> _WHAT YOU SHOULD DO_
In the records that follow, find each line with the word "computer" and copy it.

[Dataset excerpts]
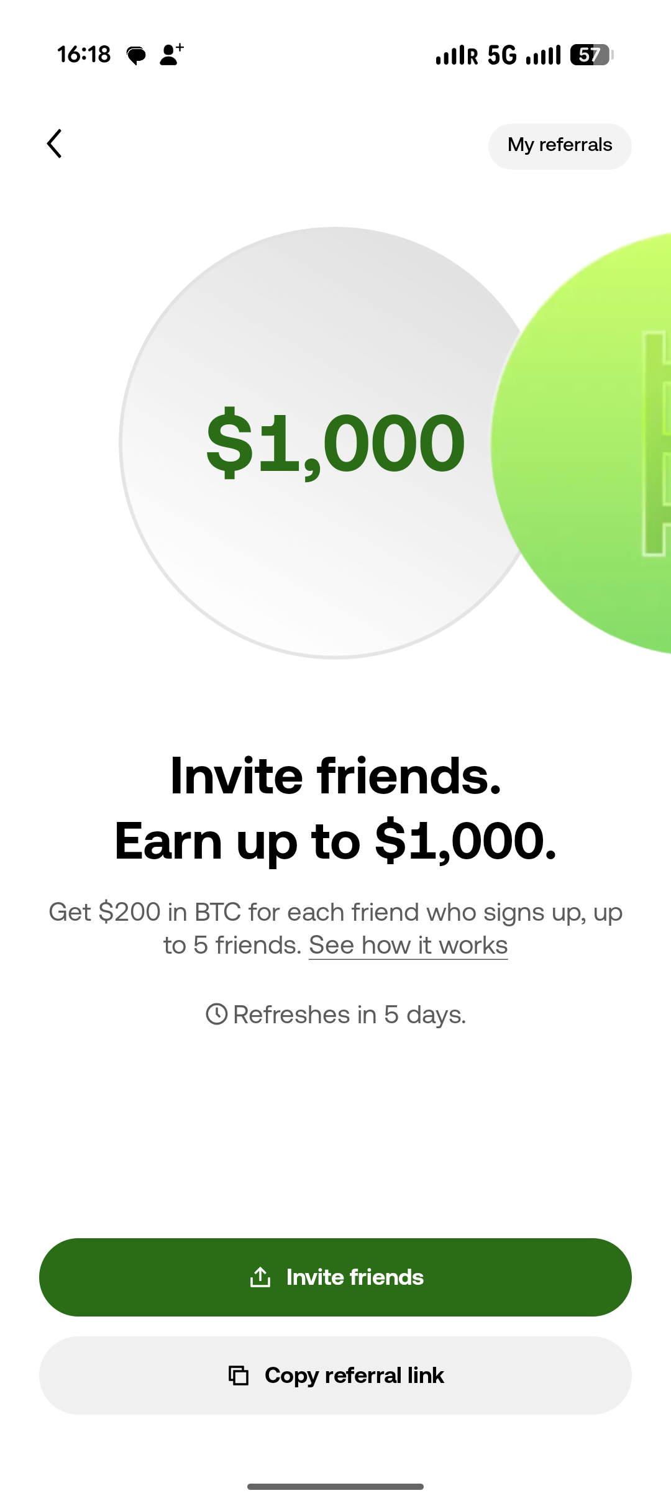Tap the add-person status bar icon

(171, 55)
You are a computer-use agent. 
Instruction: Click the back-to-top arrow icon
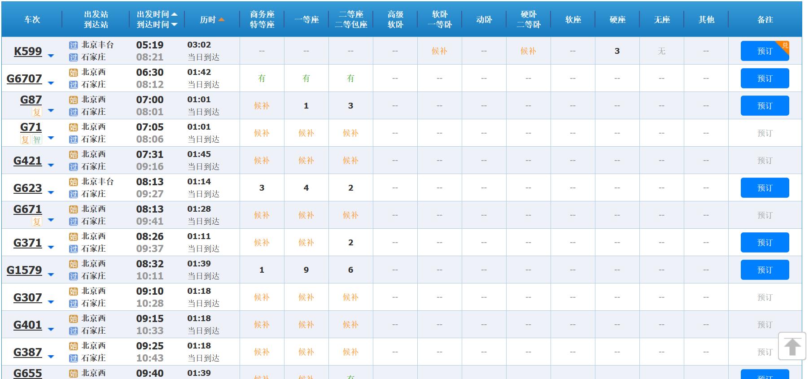(792, 346)
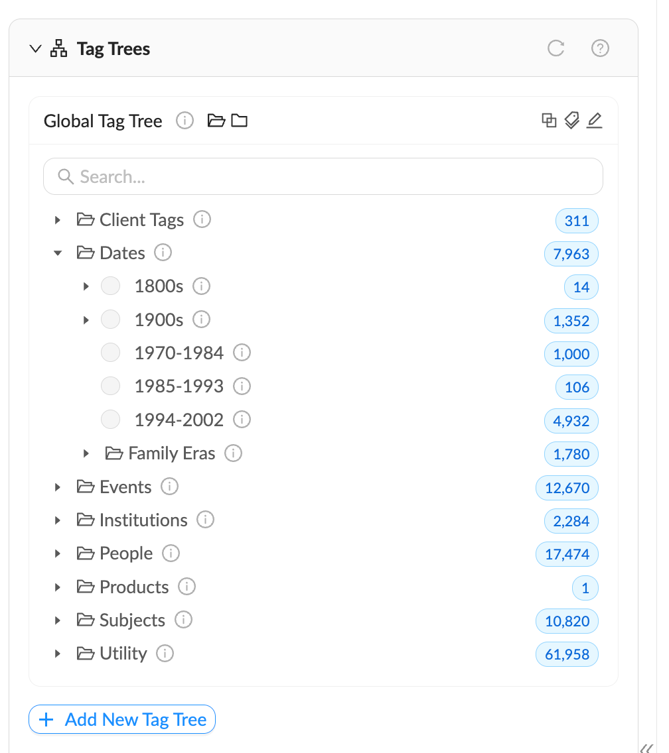Click the tags icon beside the edit pencil
Screen dimensions: 669x753
point(571,120)
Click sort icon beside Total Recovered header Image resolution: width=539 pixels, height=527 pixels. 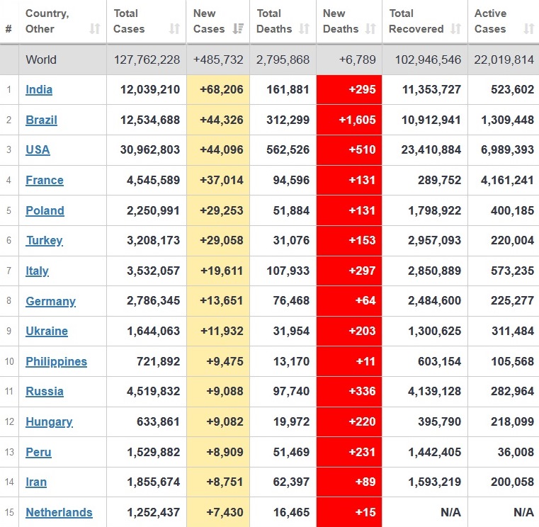pyautogui.click(x=456, y=29)
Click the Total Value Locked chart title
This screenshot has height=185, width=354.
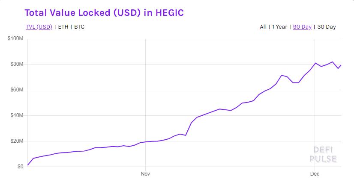pyautogui.click(x=104, y=12)
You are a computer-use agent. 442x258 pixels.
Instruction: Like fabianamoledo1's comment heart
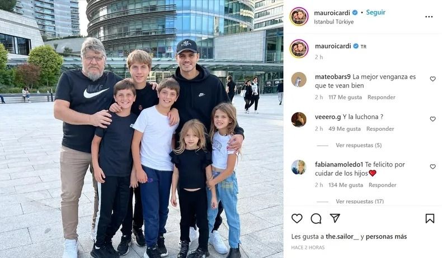(432, 167)
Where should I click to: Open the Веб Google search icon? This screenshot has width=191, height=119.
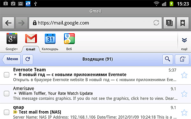tap(69, 39)
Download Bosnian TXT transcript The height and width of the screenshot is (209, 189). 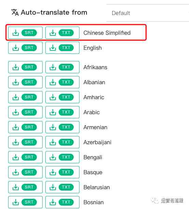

> _SOLUTION_
You are a computer-use agent. 
You are a computer-use agent. 442x258 pixels.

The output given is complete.